I'm new to opus and I have a question. Does opus designed for music or for speech? If it design for speech does it mean i t will not sound good for  music? I find this codec very interesting because it has smaller file size than mp3 and aac at similar bitrate.
I will think about tomorrow's problem tomorrow



What opus is designed for?

Reply #3
I find this codec very interesting because it has smaller file size than mp3 and aac at similar bitrate.

One small correction, if I may.

Given the same bitrate the files will be similar in size. What you probably mean is that given some bitrate the (perceived) sound quality is higher, so you can get away with a lower bitrate for the same quality.
E.g. see https://www.opus-codec.org/comparison/.
"I hear it when I see it."

What opus is designed for?

Reply #4
I find this codec very interesting because it has smaller file size than mp3 and aac at similar bitrate.

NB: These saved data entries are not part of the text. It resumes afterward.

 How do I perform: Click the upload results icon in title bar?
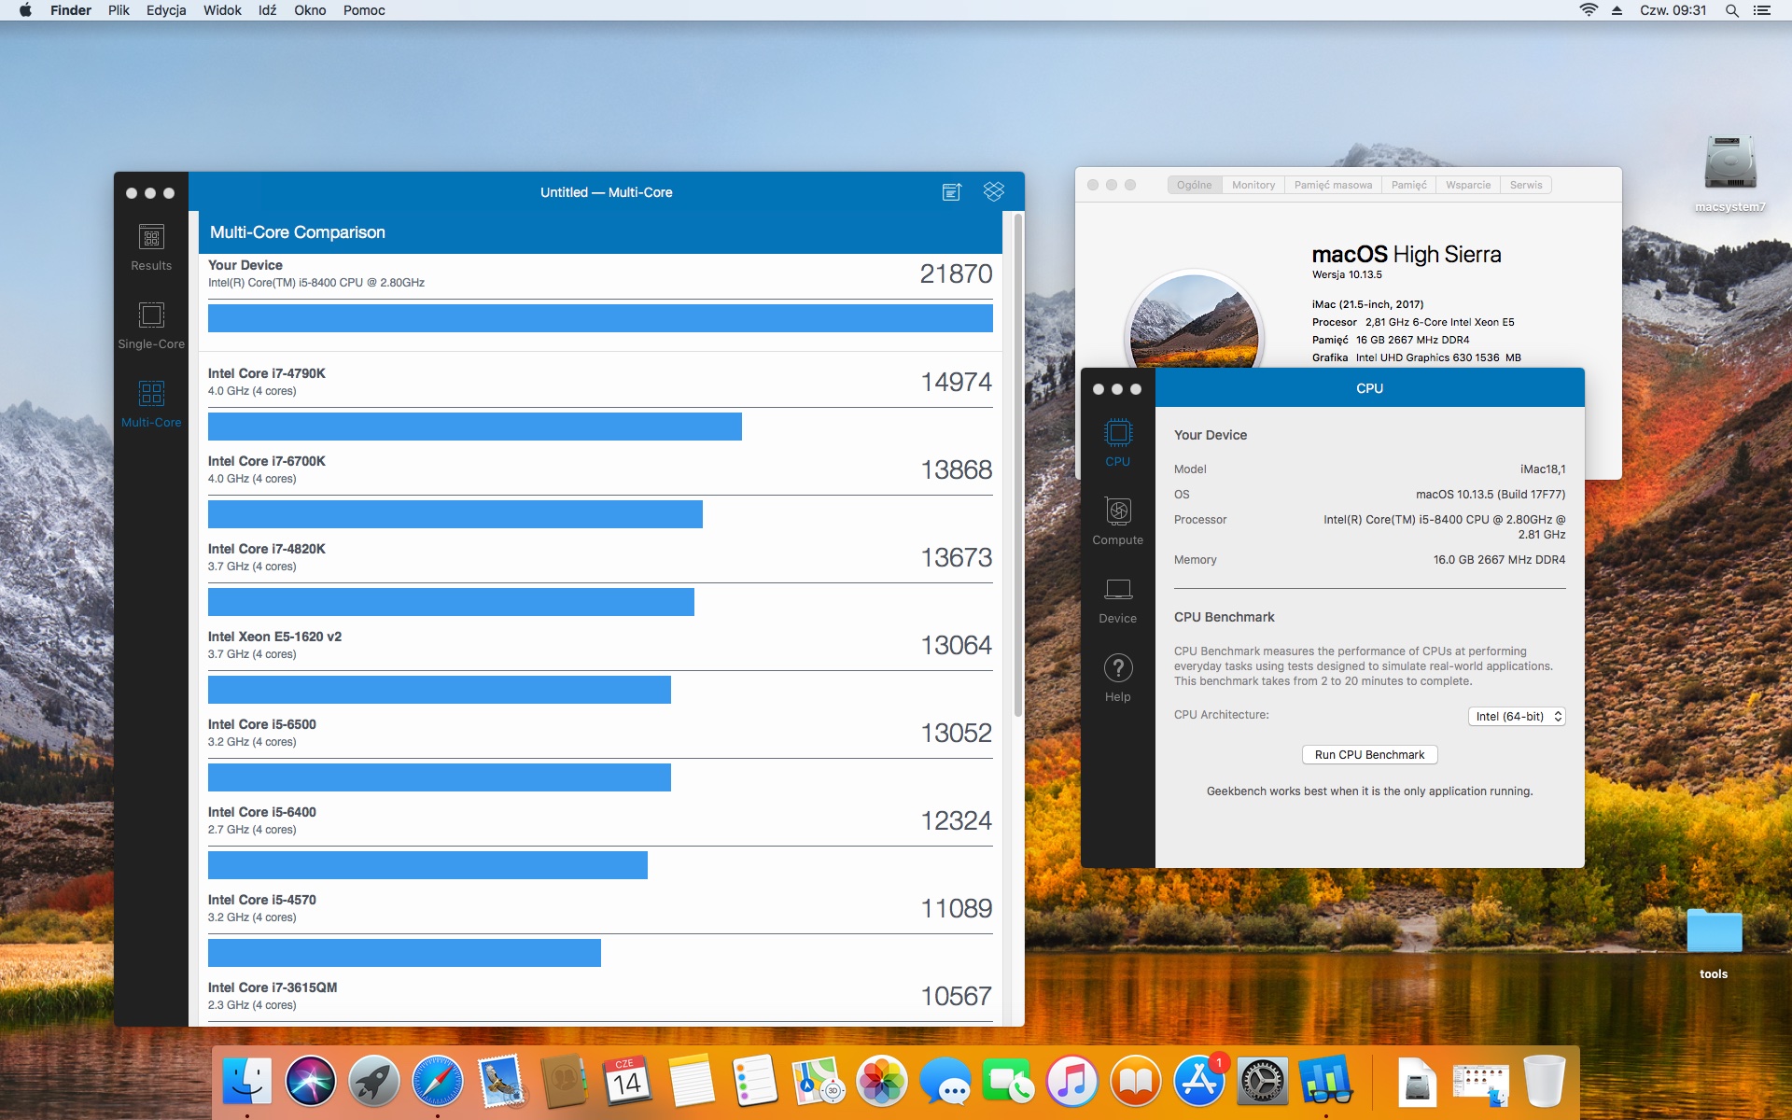pos(951,192)
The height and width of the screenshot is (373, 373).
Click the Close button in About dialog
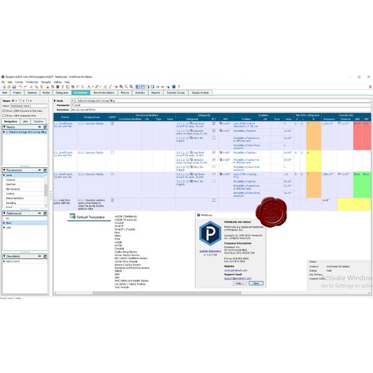point(256,283)
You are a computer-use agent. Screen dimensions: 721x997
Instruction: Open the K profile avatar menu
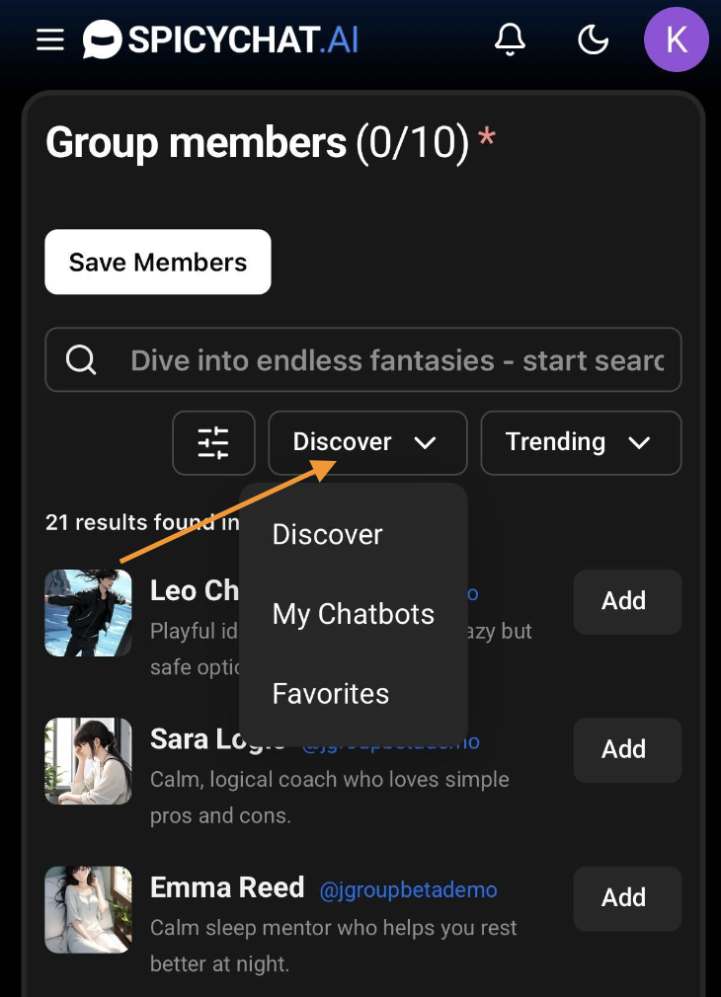pyautogui.click(x=677, y=39)
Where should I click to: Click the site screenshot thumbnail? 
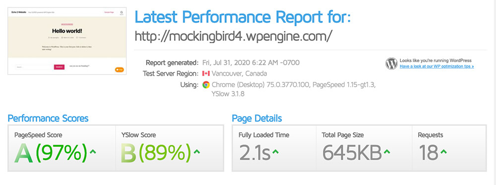point(67,41)
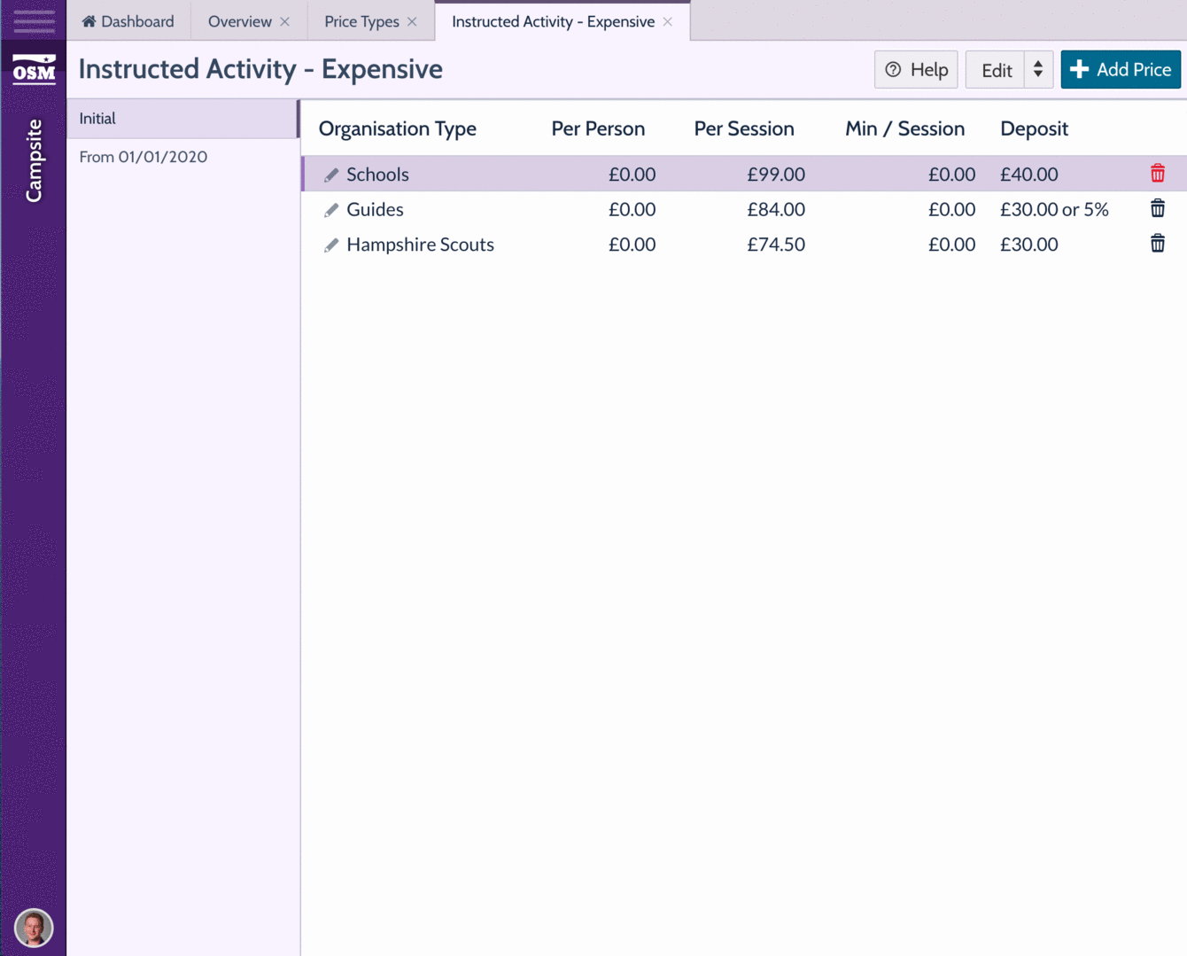Select the From 01/01/2020 period
Image resolution: width=1187 pixels, height=956 pixels.
[x=144, y=157]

One small correction, if I may.

Given the same bitrate the files will be similar in size. What you probably mean is that given some bitrate the (perceived) sound quality is higher, so you can get away with a lower bitrate for the same quality.
E.g. see https://www.opus-codec.org/comparison/.

I'm not sure. What I do is encode 1 of song to mp3 v1, qaac q100 and opus 224. Since all of this setting is vbr so I can't exactly say what is the actual bitrate but all of them should be around 224 kbps
I will think about tomorrow's problem tomorrow

What opus is designed for?

Reply #5
What I do is encode 1 of song to mp3 v1, qaac q100 and opus 224. Since all of this setting is vbr so I can't exactly say what is the actual bitrate but all of them should be around 224 kbps


At such a high bitrate there will be very little difference between modern formats and so the exact one you choose isn't very important. 

What opus is designed for?

Reply #6
What I do is encode 1 of song to mp3 v1, qaac q100 and opus 224. Since all of this setting is vbr so I can't exactly say what is the actual bitrate but all of them should be around 224 kbps


At such a high bitrate there will be very little difference between modern formats and so the exact one you choose isn't very important.

Its do matter because I see that opus file size is smaller than aac and mp3.
I will think about tomorrow's problem tomorrow

What opus is designed for?

Reply #7
File size is something you decide, not the format.  At the file sizes you have chosen most modern formats will be transparent.

What opus is designed for?

Reply #8
File size is something you decide, not the format.  At the file sizes you have chosen most modern formats will be transparent.

OK gotcha
I will think about tomorrow's problem tomorrow

What opus is designed for?

Reply #9
I'm not sure. What I do is encode 1 of song to mp3 v1, qaac q100 and opus 224. Since all of this setting is vbr so I can't exactly say what is the actual bitrate but all of them should be around 224 kbps

Well, each encoder is tuned differently so I would expect "similar" (average) VBR settings to result in different file sizes and therefore bitrates for different tracks.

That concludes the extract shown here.